The simple case against hedonism is just that it is bizarrely restrictive: many of us have non-hedonistic ultimate desires about our own lives that seem perfectly reasonable, so the burden is on the hedonist to establish that they know better than we do what is good for us, and - in particular - that our subjective feelings are the only things that could reasonably be taken to matter for our own sakes. That's an extremely (and I would say implausibly) restrictive claim.

When you say "what is good for us", could it be translated as "what we are attached to"? If you care about knowledge or relationships, you will experience (dis)satisfaction depending on what relevant events happen in your life, and you will be motivated to achieve goals related to these things, but this is a far cry from what intrinsic value means in my view.

In essence, when I say suffering is intrinsically bad, I don't mean that it is bad for anyone; I mean that it is bad period. The badness is an inherent feature of the experience.

So from my perspective, the non-hedonist is making an extraordinary and unfalsifiable claim when positing the existence of non-experiential goods.

I'm a long time committed axiological hedonist and have never believed that pleasure was objectively commensurable with suffering, and I also strongly suspect (but could be wrong) that pleasures are heterogenous and therefore not all pleasureable experiences are commensurable with each other (and the same with suffering). I find this makes it easier to explain clear cases of ambiguity in ethics, because I think ambiguity is baked into the axiological ground truth. I do believe that some things are objectively good and some things are objectively bad, but there is no universally accessible objective utility function by which you can rank all things from most to least desirable. Recognizing this clarifies weird edge cases where one form or another of utilitarianism seems to lead to a bad result, like symmetric utilitarianism leading to the repugnant conclusion or negative utilitarianism implying that we should destroy the world. These seem to be examples where maximizing hedonistic utility functions leads to bad things happening, because they are. 

Axiological hedonism follows logically from materialist metaphysics and empiricist epistemology. Good and bad are qualities of experiences rather than external events or objects, hence why reasonable people may disagree whether or not a song was good. One person's experience of listening to the song was good, while the other person's experience was bad. Projecting qualities like "good" and "bad" onto things besides experiences is to mistake the map for the territory. And if anyone doubts that pleasure is good then they just haven't experienced the pleasures I have. 

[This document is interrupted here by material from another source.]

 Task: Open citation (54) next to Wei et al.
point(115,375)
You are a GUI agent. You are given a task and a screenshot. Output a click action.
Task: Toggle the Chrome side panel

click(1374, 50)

I reject axiological hedonism. I don't think anything has intrinsic value or intrinsic disvalue. On my preferred view, all value is projected subjectively onto the world, and pleasure is just one way, among multiple, to find something "good". Conscious approval is another way to find something good, for example. Things are only (dis)valuable if they are (dis)valued. I describe this view in this piece, and some more implications here.

The disvalue of suffering is self-evident from introspection, i.e. from observing how suffering feels.

Could you elaborate? FWIW, I don't really think anything is self-evident, maybe other than direct logical deductions and applications of definitions.

The disvalue is inherent in the experience; it is not a matter of an evaluation done by me, or a desire for the suffering to stop felt by me (even though there is a strong correlation), or me having a certain attitude towards suffering.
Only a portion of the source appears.